Aosta -
Io mangio valdostano
Prodotti Valdostani nelle mense scolastiche
Da circa vent’anni, la FAO, l’Organizzazione delle Nazioni Unite per l’Alimentazione e l’Agricoltura, celebra in tutto il mondo una giornata dedicata all’alimentazione, allo scopo di aumentare la consapevolezza dell’opinione pubblica sul problema della fame nel mondo e richiamare l’attenzione sulla sicurezza alimentare per tutti. In questa occasione, il 13 ottobre 2011, gli alunni delle scuole della nostra regione hanno ricevuto in omaggio un vasetto di Yogurt prodotto con latte valdostano, a testimonianza di un progetto nato dalla collaborazione tra l’Assessorato regionale alla Cultura, l’Assessorato regionale all’Agricoltura, il CELVA e l’AREV, al fine di incentivare il consumo di prodotti gastronomici salutari nati sul territorio valdostano.
L’iniziativa, accolta favorevolmente da tutti, è rivolta alla totalità degli istituti scolastici presenti sul territorio, i quali si sono resi disponibili a distribuire latte e prodotti caseari nelle proprie mense. Due sono i prodotti locali principalmente coinvolti. Da una parte il latte, alimento completo ed essenziale per l'uomo, che è di particolare pregio se ricavato da mucche di montagna. Quello prodotto in Valle d'Aosta, pur essendo molto apprezzato come alimento crudo, è prevalentemente impiegato per la caseificazione dei rinomati formaggi locali. Proveniente da bovine di razza autoctona, come la pezzata rossa valdostana, animale con elevata capacità motoria ed impareggiabile resistenza alle patologie, ha un sapore caratteristico e preziose qualità nutritive, che variano a seconda delle stagioni: più ricco e grasso in estate, quando le mucche si cibano di erba fresca e fiori profumati dei pascoli di alta quota, più magro in inverno, grazie a un'alimentazione basata su foraggio secco.
Dall'altra parte la carne che, in Valle d'Aosta, ha origine da una filiera certificata in grado di garantire la genealogia degli animali, una mappatura della provenienza che ne certifichi l'iscrizione al Libro Genealogico della Razza Valdostana, un plus conferito solo ai capi selezionati nelle aziende registrate all'anagrafe regionale del bestiame e delle aziende di allevamento della nostra regione.
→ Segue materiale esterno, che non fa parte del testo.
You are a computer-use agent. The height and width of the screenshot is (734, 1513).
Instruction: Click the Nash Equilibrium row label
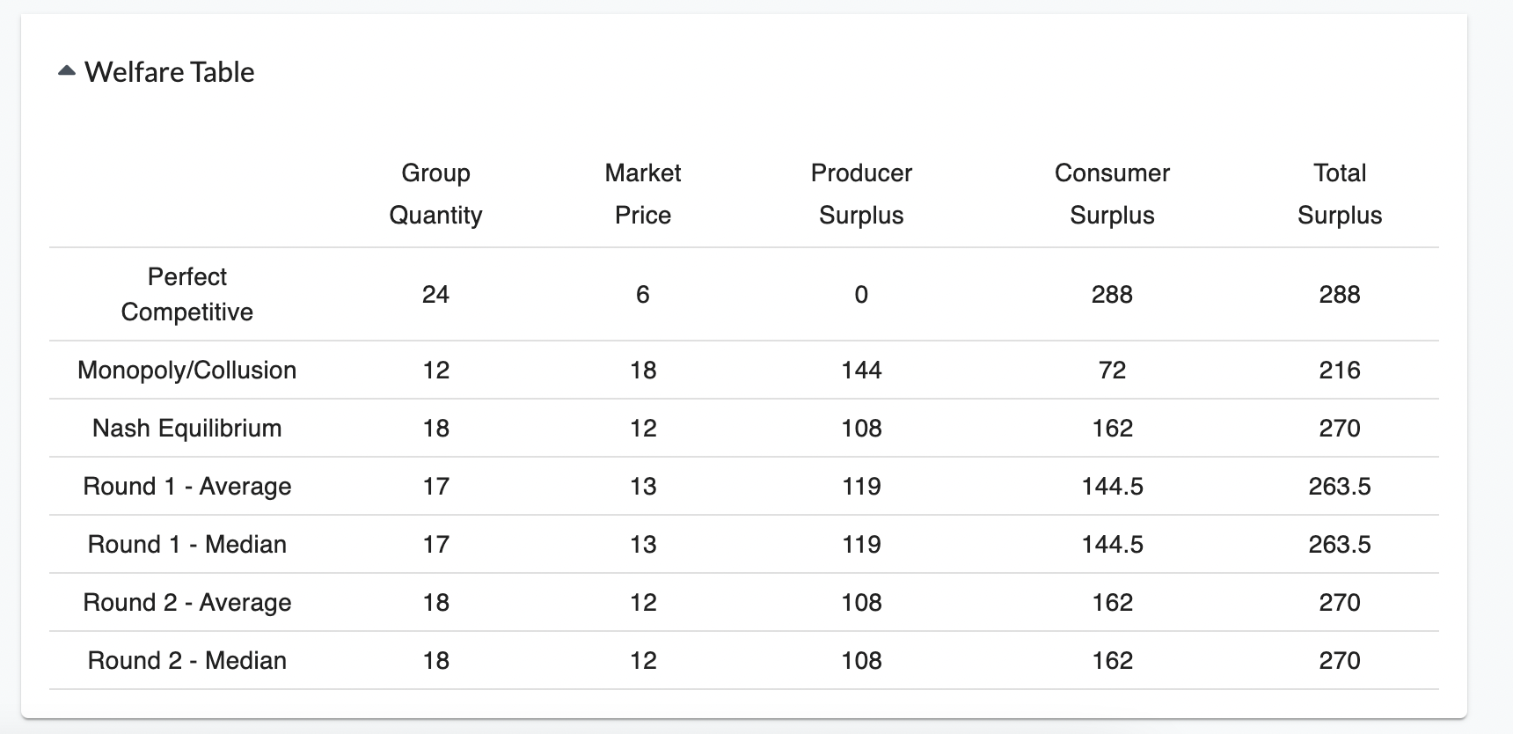(187, 428)
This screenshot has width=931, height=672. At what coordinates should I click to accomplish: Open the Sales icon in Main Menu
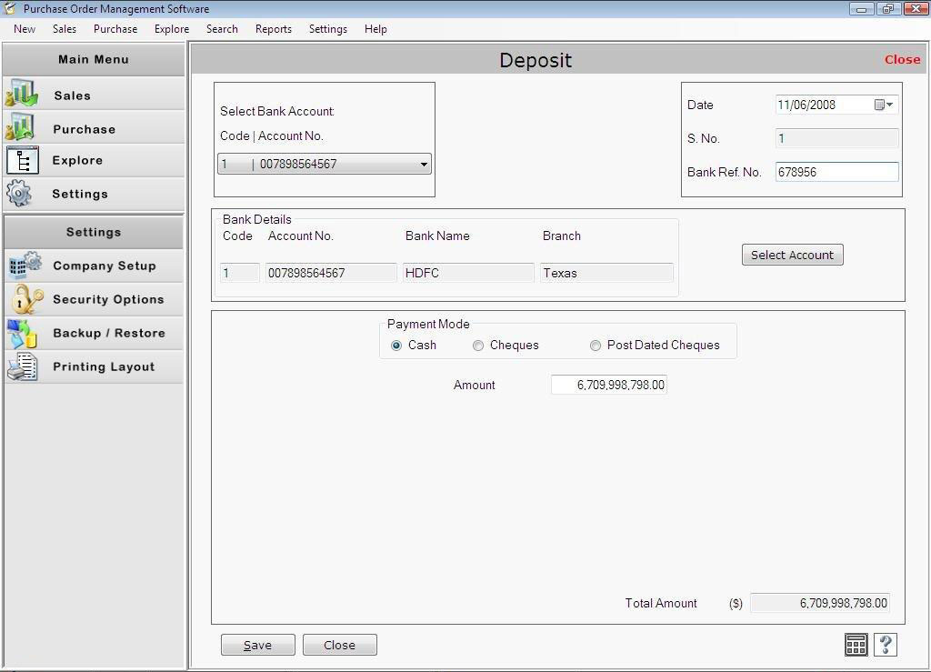[x=23, y=94]
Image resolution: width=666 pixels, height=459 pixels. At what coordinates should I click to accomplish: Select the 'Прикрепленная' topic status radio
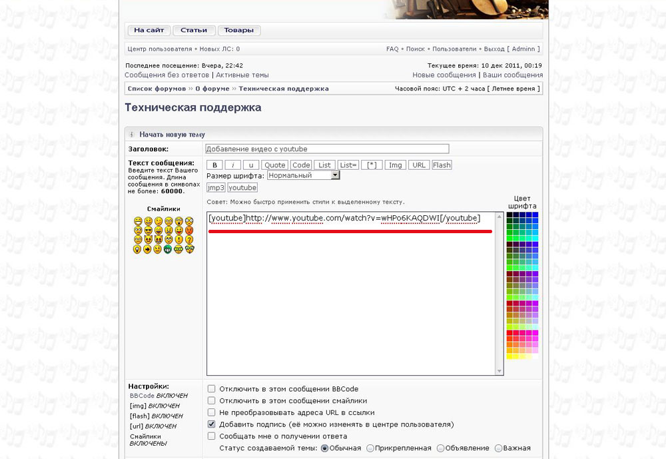(x=370, y=448)
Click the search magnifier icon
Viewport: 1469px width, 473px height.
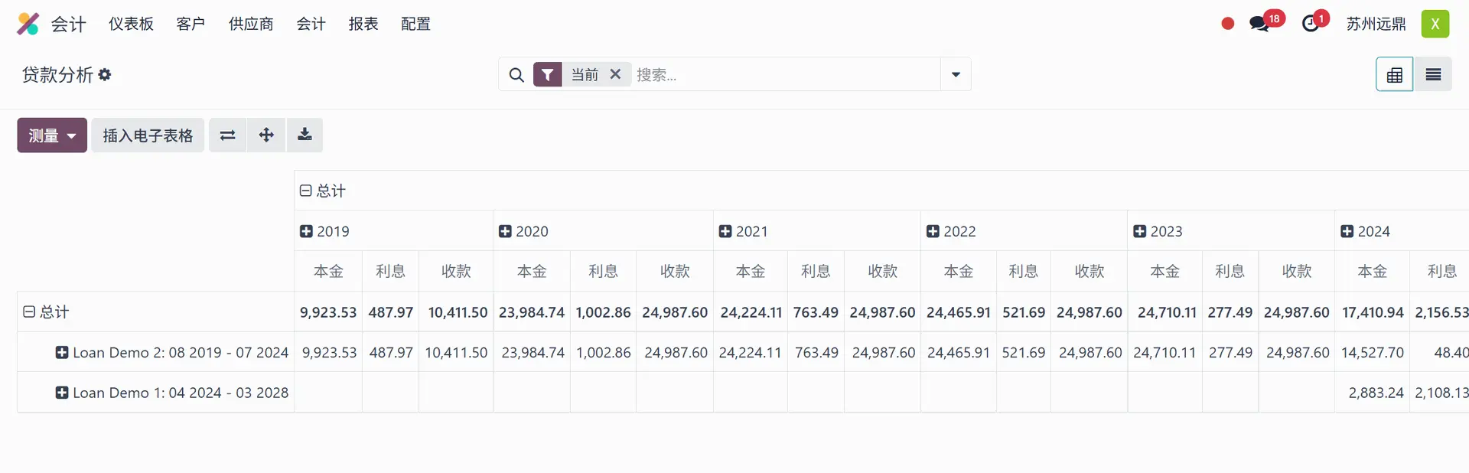click(516, 75)
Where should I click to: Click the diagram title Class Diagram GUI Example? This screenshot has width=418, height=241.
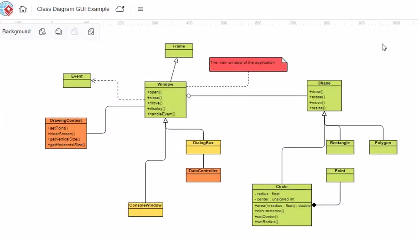tap(73, 9)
I capi vengono allevati nel totale rispetto delle loro esigenze fisiologiche: gli allevatori pongono parecchia cura e attenzione non solo al benessere degli animali, ma anche al rispetto dell'ambiente. Un’alimentazione corretta è il punto di partenza per una vita sana ed equilibrata. L’Arev, Association Régionale Eléveurs Valdôtains, in questo progetto svolge un ruolo importante in quanto si pone da soggetto incentivante nei confronti delle istituzioni e da gestore della parte amministrativa nell’iter relativo all’accesso agli aiuti comunitari. Inoltre, svolge un ruolo attivo nella ricerca e nella diffusione dell’opportunità nei confronti dei produttori. Queste iniziative sono decisive non solo da un punto di vista “salutistico” per la qualità e la genuinità dei prodotti proposti, ma sono fondamentali per lo sviluppo della produzione locale. In una regione come la Valle d’Aosta, particolarmente attenta alla tutela delle risorse agricole, tali operazioni sono funzionali allo sviluppo delle ricchezze già presenti sul territorio. In questo modo, si accorciano le distanze nella filiera produttiva con una conseguente riduzione dei costi per il consumatore finale, un notevole sostegno all’ambiente e al patrimonio agroalimentare locale. Accade già nei mercatini agricoli distribuiti su quasi tutto il territorio regionale dove le tipicità vengono vendute senza intermediazioni, niente imballaggio e nessun costo di conservazione. È anche questo il motivo del successo dei distributori automatici di latte, sempre più diffusi perché favoriscono l’acquisto consapevole e la sicurezza del prodotto rintracciabile. Questo progetto rappresenta una valida opportunità per il mondo produttivo zootecnico valdostano, quindi è importante che tutti i produttori che commercializzano le proprie produzioni si attivino nei confronti delle istituzioni scolastiche a loro più vicine e richiedano informazioni all’AREV per conoscere più in dettaglio i contorni dell’iniziativa.